--- start Extracted material ---
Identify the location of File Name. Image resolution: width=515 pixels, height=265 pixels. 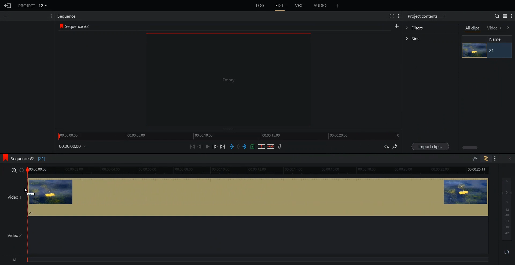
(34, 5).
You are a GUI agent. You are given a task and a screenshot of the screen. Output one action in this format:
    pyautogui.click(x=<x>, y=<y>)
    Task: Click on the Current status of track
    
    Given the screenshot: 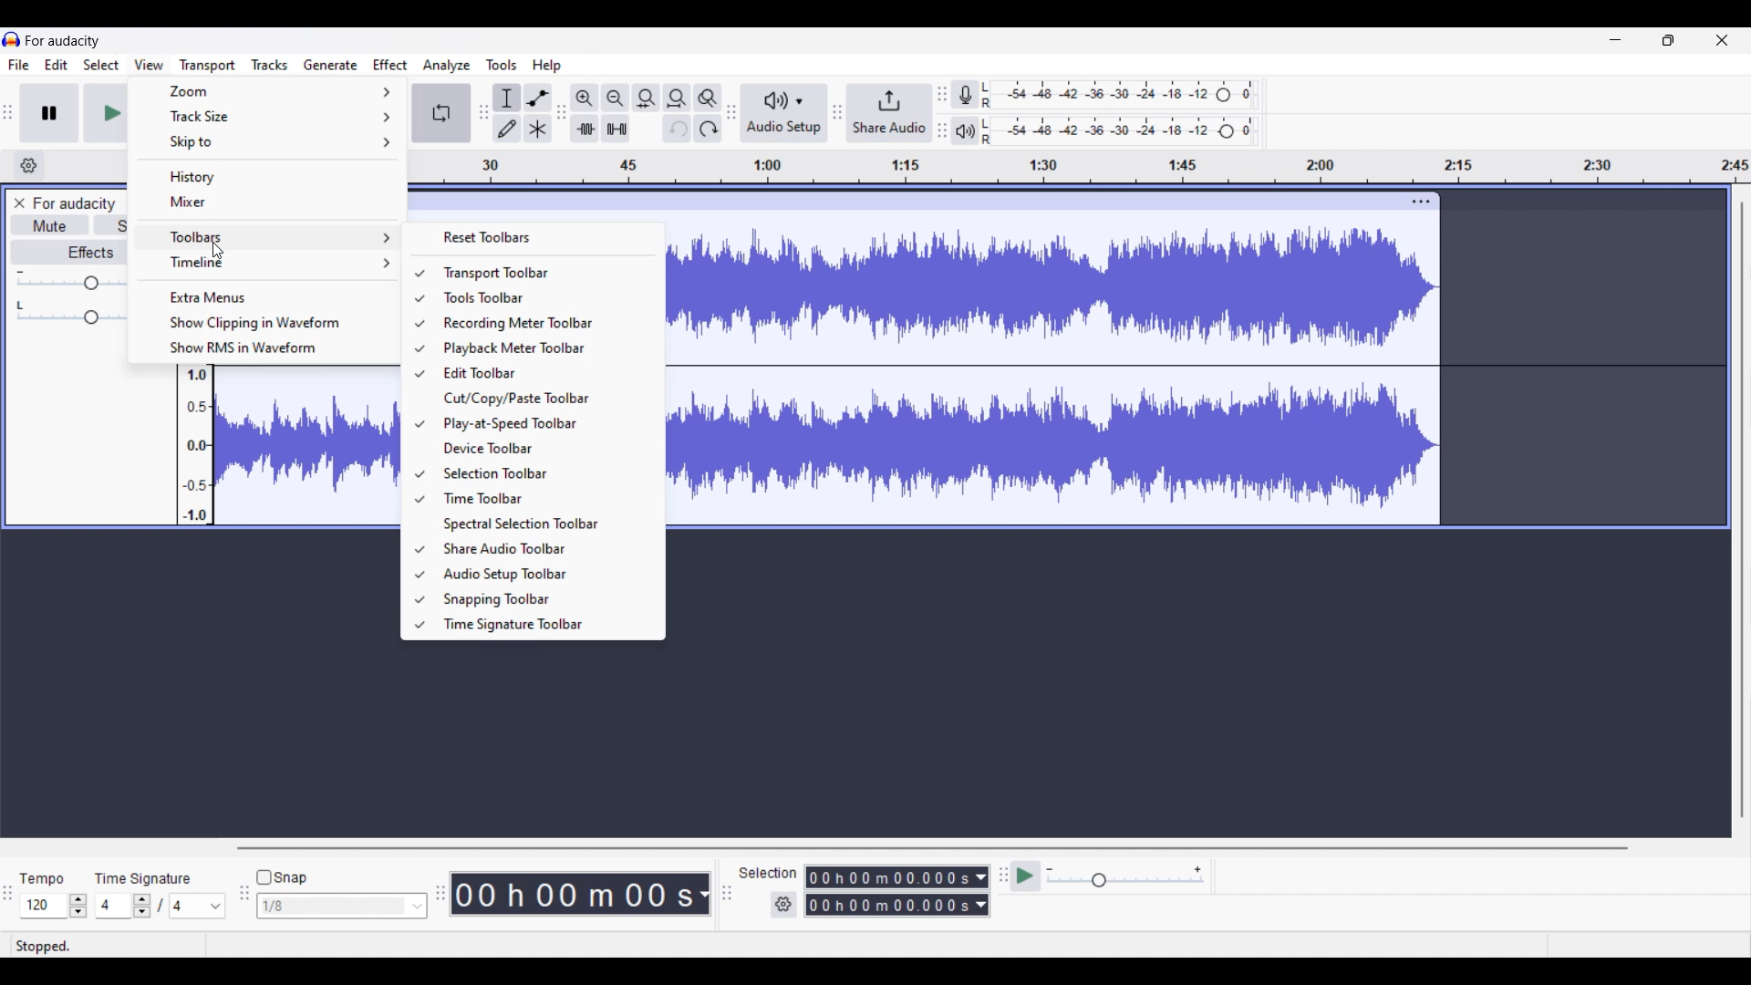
--- end Extracted material ---
*What to do*.
Convert the records above into a JSON list of strings with one string per line, skipping blank lines and leaving the pictures out.

*Correct response*.
[
  "Identify the location of File Name. Image resolution: width=515 pixels, height=265 pixels. ",
  "(34, 5).",
  "You are a GUI agent. You are given a task and a screenshot of the screen. Output one action in this format:",
  "    pyautogui.click(x=<x>, y=<y>)",
  "    Task: Click on the Current status of track",
  "    Given the screenshot: "
]